大阪高等裁判所 平成元年(ラ)368号 決定 1989年9月29日
主文
本件抗告を棄却する。
抗告費用は抗告人の負担とする。
理由
一 抗告人は、「原決定を取り消す。本件を大阪地方裁判所に差し戻す。」との裁判を求め、別紙のとおり抗告の理由を述べるが、その要旨は、抗告人は原決定添付別紙物件目録記載の物件について動産売買の先取特権を有し、右先取特権者として相手方(買主・債務者)に対し、先取特権実行のための差押えの承諾を求める権利を有する者であるが、この差押承諾請求権を被保全権利として相手方の占有する右物件につき執行官保管の仮処分を申請したところ、原決定は動産売買の先取特権者にはその主張のような差押承諾請求権は認められないとして右申請を却下したものであって、その点において原決定には法の解釈を誤った違法があるというにある。
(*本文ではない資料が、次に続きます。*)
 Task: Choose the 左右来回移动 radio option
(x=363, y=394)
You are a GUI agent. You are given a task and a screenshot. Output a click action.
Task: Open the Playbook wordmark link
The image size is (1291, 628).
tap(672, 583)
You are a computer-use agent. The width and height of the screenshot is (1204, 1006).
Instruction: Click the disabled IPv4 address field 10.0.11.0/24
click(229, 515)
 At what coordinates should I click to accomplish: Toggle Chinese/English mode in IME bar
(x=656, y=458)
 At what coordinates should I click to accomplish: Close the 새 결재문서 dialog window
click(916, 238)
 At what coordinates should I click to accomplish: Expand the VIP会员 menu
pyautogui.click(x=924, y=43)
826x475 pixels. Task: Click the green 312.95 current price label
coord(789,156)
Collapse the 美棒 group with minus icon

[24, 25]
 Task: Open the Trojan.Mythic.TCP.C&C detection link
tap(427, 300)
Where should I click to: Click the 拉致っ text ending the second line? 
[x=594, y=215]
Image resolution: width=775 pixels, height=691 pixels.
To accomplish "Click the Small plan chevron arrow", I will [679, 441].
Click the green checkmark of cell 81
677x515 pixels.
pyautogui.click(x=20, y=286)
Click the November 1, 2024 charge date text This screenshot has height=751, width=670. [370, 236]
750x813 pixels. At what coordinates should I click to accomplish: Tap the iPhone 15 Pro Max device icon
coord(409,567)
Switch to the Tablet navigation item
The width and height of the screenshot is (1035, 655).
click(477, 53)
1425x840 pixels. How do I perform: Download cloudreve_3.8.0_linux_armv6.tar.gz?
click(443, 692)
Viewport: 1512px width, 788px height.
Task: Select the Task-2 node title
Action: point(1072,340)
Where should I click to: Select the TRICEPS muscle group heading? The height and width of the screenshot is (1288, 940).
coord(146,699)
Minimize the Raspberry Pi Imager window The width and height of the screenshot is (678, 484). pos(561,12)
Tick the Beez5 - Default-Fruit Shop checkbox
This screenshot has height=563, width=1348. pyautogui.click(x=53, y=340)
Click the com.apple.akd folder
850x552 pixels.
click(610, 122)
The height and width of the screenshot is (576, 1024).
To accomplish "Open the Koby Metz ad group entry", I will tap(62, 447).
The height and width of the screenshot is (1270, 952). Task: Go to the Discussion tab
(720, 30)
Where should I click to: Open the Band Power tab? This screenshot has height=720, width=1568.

二 そこで、抗告人主張の被保全権利の存否、すなわち、動産売買の先取特権者が債務者(買主)たる目的動産の占有者に対し、右先取特権実行のため当該動産の差押えの承諾を求める権利(以下「差押承諾請求権」という)を有するか否かについて判断する。
1 動産売買の先取特権は、動産の売買により発生する法定の担保物権であり、その代価及び利息について目的動産から優先弁済を受けることができることを内容とするものであって(民法三一一条六号、三二二条、三〇三条)、もとより、目的動産を直接占有、支配することができる権利ではなく、目的動産が第三者に譲渡され引き渡されたときは当該動産についての効力が消滅してしまうものである(いわゆる追及効の不存在。同法三三三条)。
右のように、動産売買の先取特権は、もともと実体法上限定された効力を認められた法定担保物権にすぎないものであって、その権利内容からみても、債務者(買主)に対する右差押承諾請求権が派生すべきことを首肯させるに足りる実体法上の根拠を見出すことはできない。
2 抗告人の所論は、帰するところ、民事執行法一九〇条の規定との関連で、右のような差押承諾請求権を認めないと実際上不都合であるからこれを認めるべきであるとするものというよりほかはないが、それが実際上不都合であるかどうかはともかくとして、法律上の論拠としては採用するに由ないものといわざるをえない。
三 そうすると、被保全権利についての疎明を欠くものであり、事案の性質上保証をもって疎明に代えることも相当ではないとして本件仮処分申請を却下した原決定は相当であり、本件抗告は理由がないのでこれを棄却し、抗告費用は抗告人に負担させることとして、主文のとおり決定する。